功績1「印象派として市場で高い評価を得た」

生前に高額で取引されたモネの作品「ラ・ジャポネーズ」
出典:Wikipedia

当初は世間から評価されず、経済的に苦しんだモネでしたが、1880年代以降に段々と印象派の絵画が市場で高い評価を得ていったことで富と名声を獲得していきます。そして、生前には「ラ・ジャポネーズ」が6000ポンド(円換算約90万円)で売却されました。

彼の死後、1950年代以降にモネの本格的な再評価が始まります。彼の作品はそれまでとは比べ物にならないほどの値段で取引され、1983年には「睡蓮」が150万ポンド(円換算5億6000万円超)で落札されました。

その後、21世紀になっても価格の高騰は続きます。そして、2008年にロンドンで行われたオークションにおいて、彼が晩年に描いた「睡蓮の池」が4100万ポンド(円換算約87億円)で落札されました。

功績2「日本でモネブームが起きた」

モネと親交が深かった松方幸次郎
出典:Wikipedia

日本画の影響を強く受けていたモネでしたが、彼自身も日本の美術界に対して大きな影響を与えました。そして、第一次世界大戦後には日本人のコレクターの間で空前のモネブームが起こっています。

モネブームが起こったきっかけは、ヨーロッパにおいて印象派が高い評価を受けるようになった後、パリに留学していた洋画家の黒田清輝や久米桂一郎が、日本においてモネの作品を広めていったことにありました。

その後、多くの日本人がモネの自宅があるジヴェルニーを訪れており、彼と交流していきました。また、モネと親交のあった日本人の1人である松方幸次郎はモネの信頼を獲得し、多くの作品を譲り受けています。

モネの名言

モネは自然をありのままに描写することを大事にしていた

人は私の作品について議論し、まるで理解する必要があるかのように理解したふりをする。私の作品はただ愛するだけで良いのに。

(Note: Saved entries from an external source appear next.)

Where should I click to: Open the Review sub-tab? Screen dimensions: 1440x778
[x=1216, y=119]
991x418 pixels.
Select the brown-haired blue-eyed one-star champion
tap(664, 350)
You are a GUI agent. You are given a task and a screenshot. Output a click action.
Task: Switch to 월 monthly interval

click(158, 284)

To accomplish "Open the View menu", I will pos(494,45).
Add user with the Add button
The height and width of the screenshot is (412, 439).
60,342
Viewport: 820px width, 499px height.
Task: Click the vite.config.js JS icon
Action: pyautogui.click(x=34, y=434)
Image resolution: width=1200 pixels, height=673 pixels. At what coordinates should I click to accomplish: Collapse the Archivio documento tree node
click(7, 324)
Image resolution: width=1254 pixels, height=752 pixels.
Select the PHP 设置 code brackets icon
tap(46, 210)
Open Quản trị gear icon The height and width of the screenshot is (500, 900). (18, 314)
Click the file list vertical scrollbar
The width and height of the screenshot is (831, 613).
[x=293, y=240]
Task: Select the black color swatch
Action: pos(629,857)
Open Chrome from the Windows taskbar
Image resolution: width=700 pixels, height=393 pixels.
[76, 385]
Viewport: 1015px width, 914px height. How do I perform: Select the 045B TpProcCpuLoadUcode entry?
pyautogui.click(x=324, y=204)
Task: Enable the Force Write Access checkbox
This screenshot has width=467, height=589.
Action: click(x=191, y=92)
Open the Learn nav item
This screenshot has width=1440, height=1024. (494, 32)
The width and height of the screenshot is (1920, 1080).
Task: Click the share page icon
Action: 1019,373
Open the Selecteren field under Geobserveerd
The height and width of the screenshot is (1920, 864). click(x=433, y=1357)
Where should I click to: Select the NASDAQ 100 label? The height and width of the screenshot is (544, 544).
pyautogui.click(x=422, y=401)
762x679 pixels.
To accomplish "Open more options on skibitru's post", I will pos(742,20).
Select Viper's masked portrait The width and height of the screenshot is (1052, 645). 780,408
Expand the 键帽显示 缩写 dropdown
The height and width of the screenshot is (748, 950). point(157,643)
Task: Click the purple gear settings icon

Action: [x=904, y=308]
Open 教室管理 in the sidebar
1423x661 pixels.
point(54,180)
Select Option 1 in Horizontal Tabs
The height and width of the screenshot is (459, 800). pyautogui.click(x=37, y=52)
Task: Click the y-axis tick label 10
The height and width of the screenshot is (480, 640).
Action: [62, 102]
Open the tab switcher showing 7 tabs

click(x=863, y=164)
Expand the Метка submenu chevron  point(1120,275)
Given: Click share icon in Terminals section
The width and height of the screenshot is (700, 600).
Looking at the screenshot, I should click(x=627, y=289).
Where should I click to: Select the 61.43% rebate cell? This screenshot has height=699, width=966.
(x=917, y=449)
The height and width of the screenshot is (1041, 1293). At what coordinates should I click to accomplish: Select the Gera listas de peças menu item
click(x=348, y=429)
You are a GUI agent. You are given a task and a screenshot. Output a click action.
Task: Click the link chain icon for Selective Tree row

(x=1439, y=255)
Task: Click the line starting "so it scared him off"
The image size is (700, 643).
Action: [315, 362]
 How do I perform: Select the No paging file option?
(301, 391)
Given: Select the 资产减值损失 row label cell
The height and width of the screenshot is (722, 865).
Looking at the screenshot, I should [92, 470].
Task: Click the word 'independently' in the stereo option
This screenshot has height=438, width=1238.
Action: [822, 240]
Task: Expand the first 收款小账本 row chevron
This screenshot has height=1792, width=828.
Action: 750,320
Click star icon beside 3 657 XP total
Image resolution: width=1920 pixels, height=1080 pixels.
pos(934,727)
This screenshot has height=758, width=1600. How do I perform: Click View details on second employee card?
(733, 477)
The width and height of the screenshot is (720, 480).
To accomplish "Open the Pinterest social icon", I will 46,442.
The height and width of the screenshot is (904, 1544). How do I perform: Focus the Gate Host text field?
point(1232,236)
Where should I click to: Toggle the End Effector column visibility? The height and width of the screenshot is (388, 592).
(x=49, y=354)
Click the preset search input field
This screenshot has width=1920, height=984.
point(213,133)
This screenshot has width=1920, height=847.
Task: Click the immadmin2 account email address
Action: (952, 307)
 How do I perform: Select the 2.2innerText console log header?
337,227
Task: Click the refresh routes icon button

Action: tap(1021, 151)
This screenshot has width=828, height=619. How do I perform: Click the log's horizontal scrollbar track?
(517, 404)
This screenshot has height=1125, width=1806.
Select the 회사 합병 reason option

印象派が台頭した初期の頃は印象派に対する評判はあまり良くありませんでした。モネにとっても例外ではなく、彼の作品がプラスの評価を受けるようになったのはそれから約10年もあとのことです。そのような境遇を送ったモネの心の言葉が出て来たように思います。

私は自然を追い求めているが、未だ本質はつかめていない。こうして画家になれたのも草花たちのおかげなのかもしれない。

自然をありのままに描写することを大事にして来たモネならではの言葉です。彼の作品は植物、海、日光などの自然が絡んでいることが多く、自然を愛していたからこそ生まれた名言ではないかと思います。

全ては千変万化する。石でさえも。

筆触分割という手法にこだわって絵を描いていたモネ。時間とともに移ろう風景の変化を一枚の画用紙に描くことに心血を注いでいました。睡蓮シリーズやその他の作品にもその様子がありありと描き出されています。そんな彼の信念が現れた言葉と言えるでしょう。

モネにまつわる逸話

逸話1「モネの愛した二人の妻」

カミーユとジャン

モネは生涯に二人の奥さんを持ったと言われています。一人目がカミーユ・ドンシュー。「ラ・ジャポネーズ」、「日傘をさす女性」などモネの作品のモデルとしても多数登場しています。いろいろな画家のモデルとして活動していた彼女と、モネが24歳の時に結婚し、子供も二人授かりました。しかし、二人目の子供を産んだ後に病気となってしまい、カミーユは32歳という若さで亡くなってしまいます。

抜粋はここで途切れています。